*PROBLEM TO WORK ON*:
From the line holding "You are a computer-use" through the line holding "The image size is (1260, 952)." below, write out every line exactly; include both of those lines and drop the pictures.

++++

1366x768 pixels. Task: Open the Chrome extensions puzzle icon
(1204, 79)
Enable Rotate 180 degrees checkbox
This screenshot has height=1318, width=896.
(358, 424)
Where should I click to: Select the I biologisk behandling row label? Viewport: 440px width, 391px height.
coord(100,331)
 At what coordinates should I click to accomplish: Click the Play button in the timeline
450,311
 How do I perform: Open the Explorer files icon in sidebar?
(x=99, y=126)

++++

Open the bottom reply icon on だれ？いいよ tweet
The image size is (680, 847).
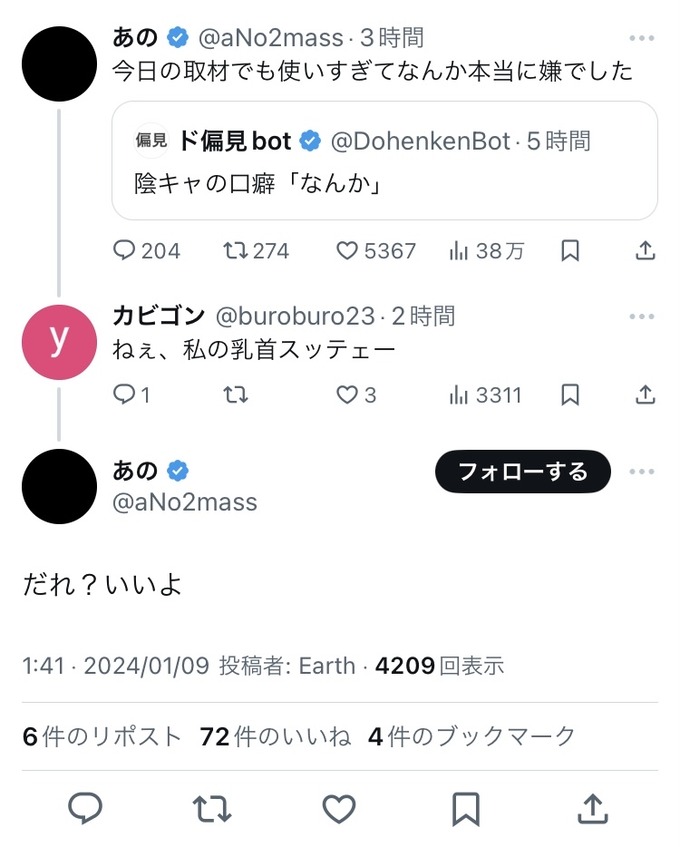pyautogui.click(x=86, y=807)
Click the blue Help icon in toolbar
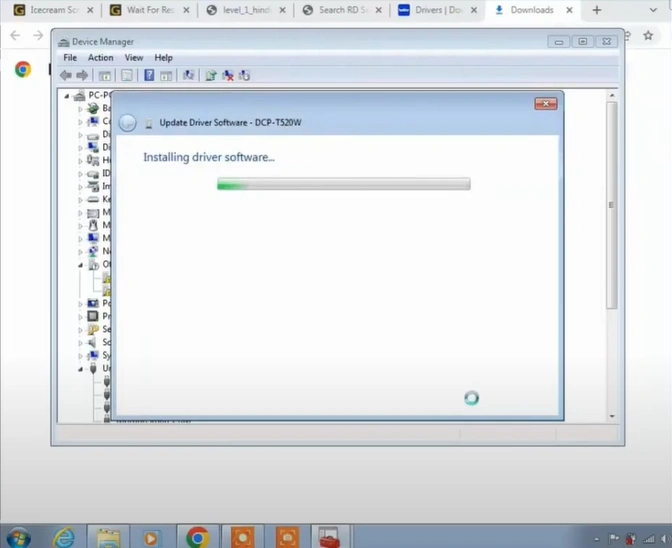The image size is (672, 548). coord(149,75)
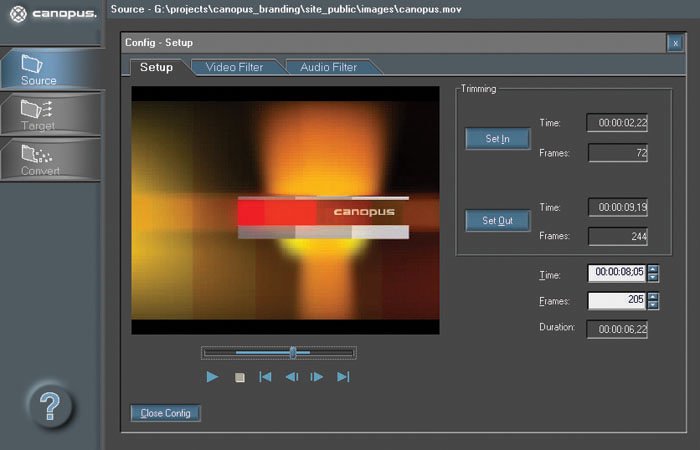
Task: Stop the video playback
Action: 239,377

++++

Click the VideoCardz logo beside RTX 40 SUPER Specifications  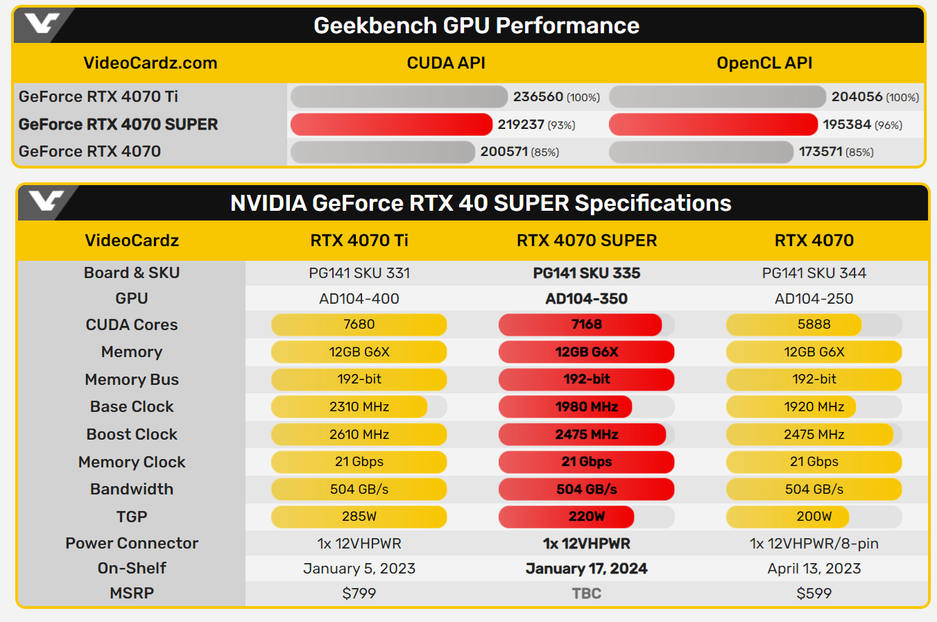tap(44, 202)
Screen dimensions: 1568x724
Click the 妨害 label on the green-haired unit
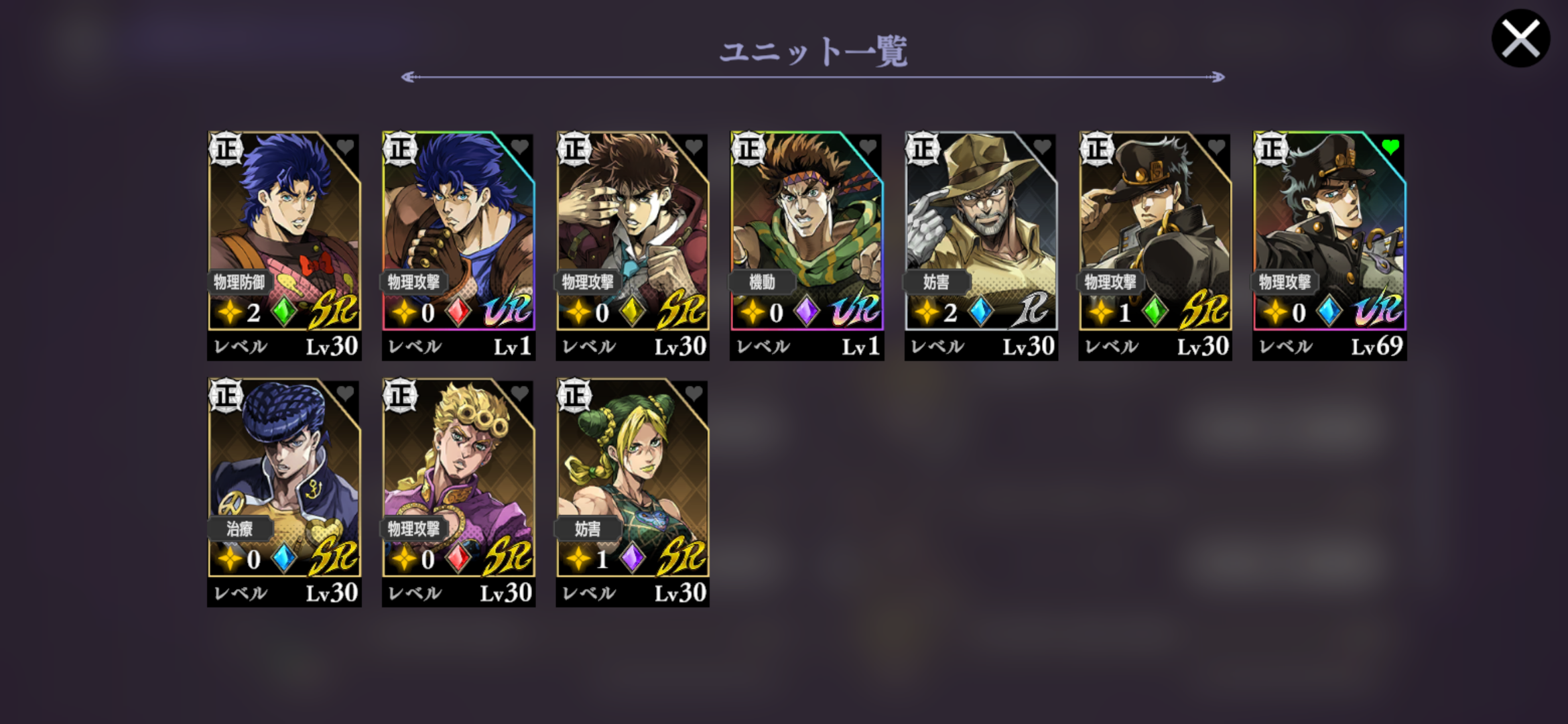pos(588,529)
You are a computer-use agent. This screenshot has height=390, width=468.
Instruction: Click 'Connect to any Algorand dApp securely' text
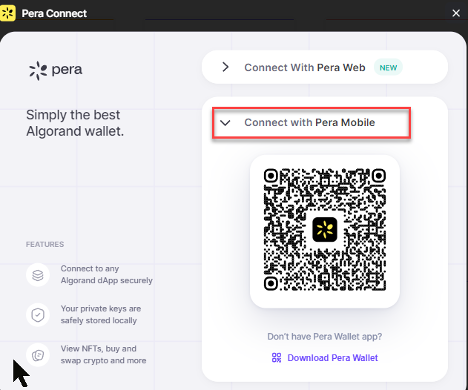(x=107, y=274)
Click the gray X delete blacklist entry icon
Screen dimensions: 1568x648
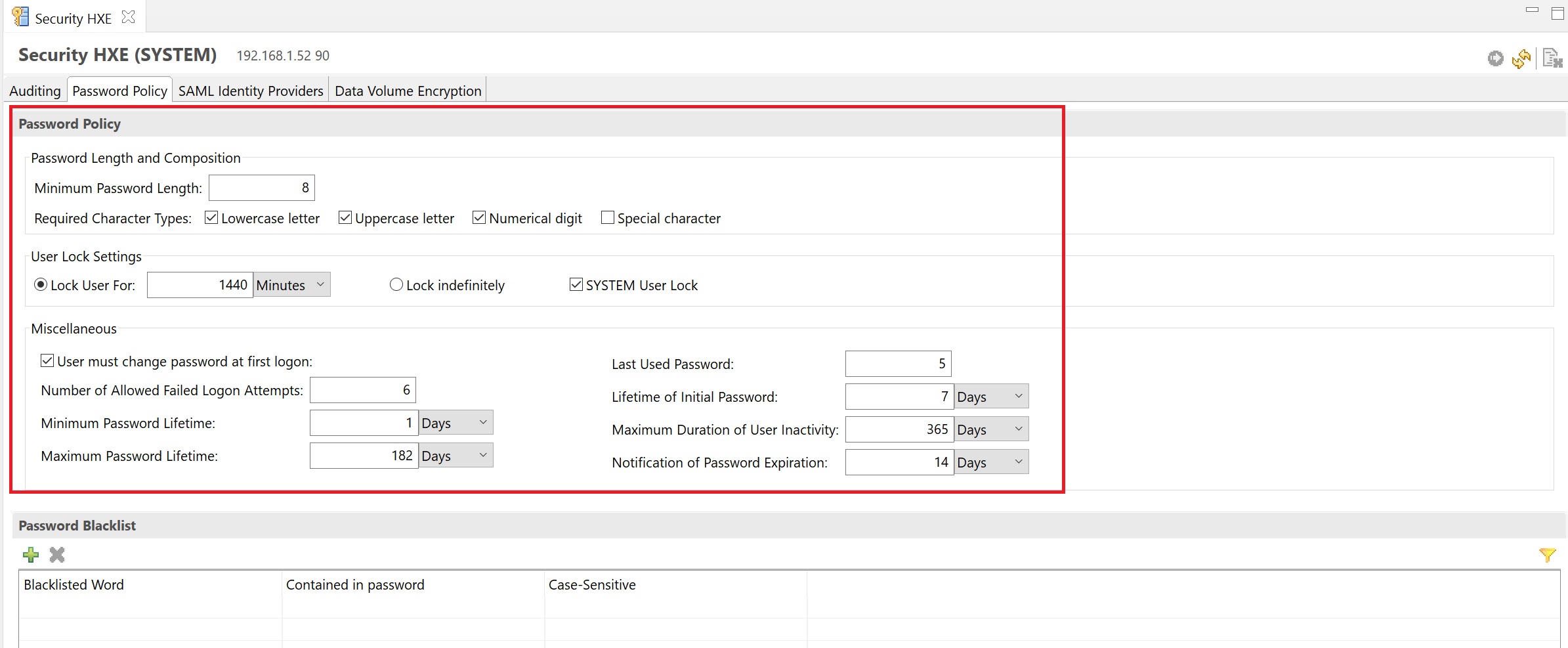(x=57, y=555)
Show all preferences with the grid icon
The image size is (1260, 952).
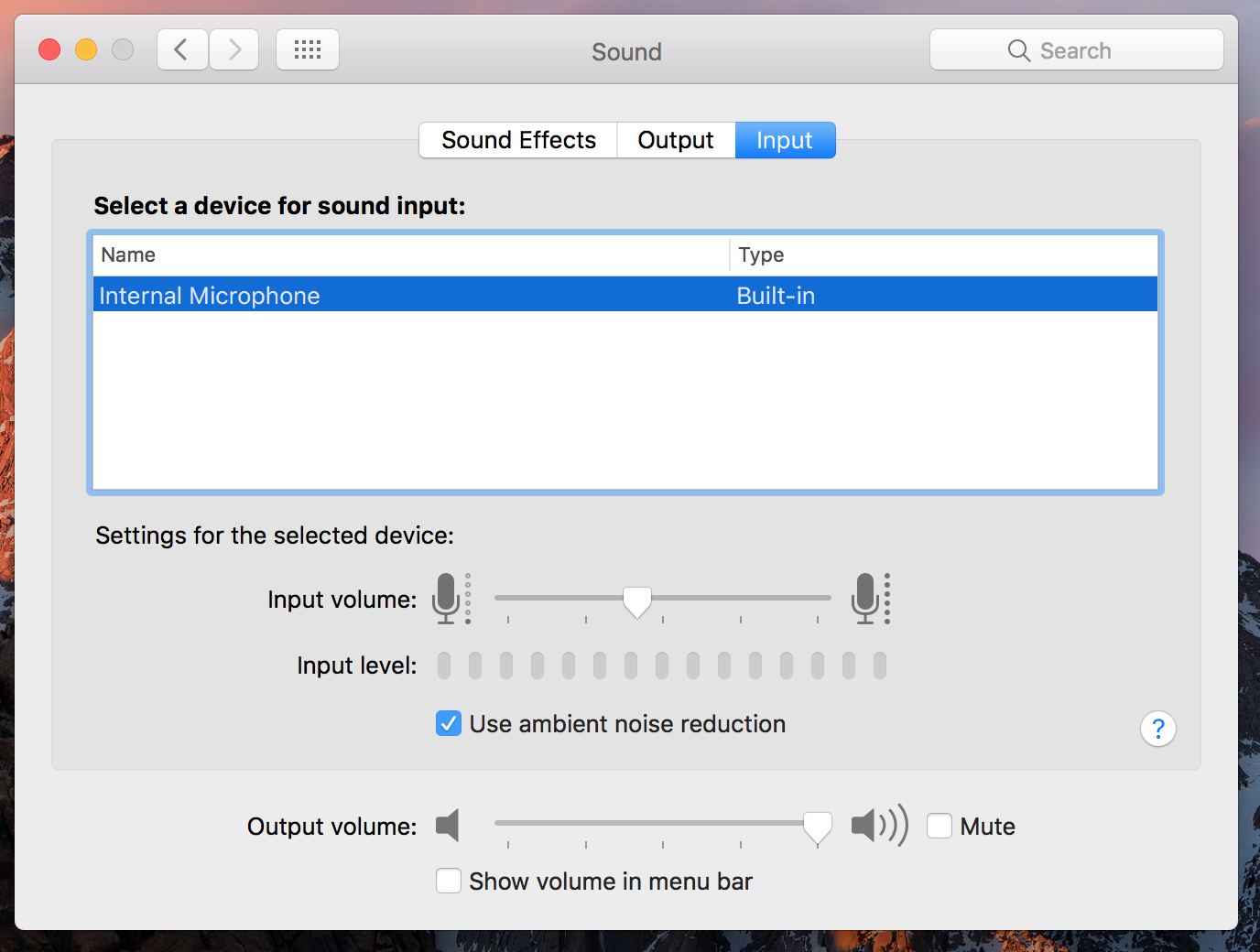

++++

*RESPONSE TO THE TASK*:
You are a computer-use agent. This screenshot has height=390, width=468.
Instruction: Click 'Connect to any Algorand dApp securely' text
(x=107, y=274)
Click the gray X delete blacklist entry icon
Screen dimensions: 1568x648
(x=57, y=555)
Show all preferences with the grid icon
The image size is (1260, 952).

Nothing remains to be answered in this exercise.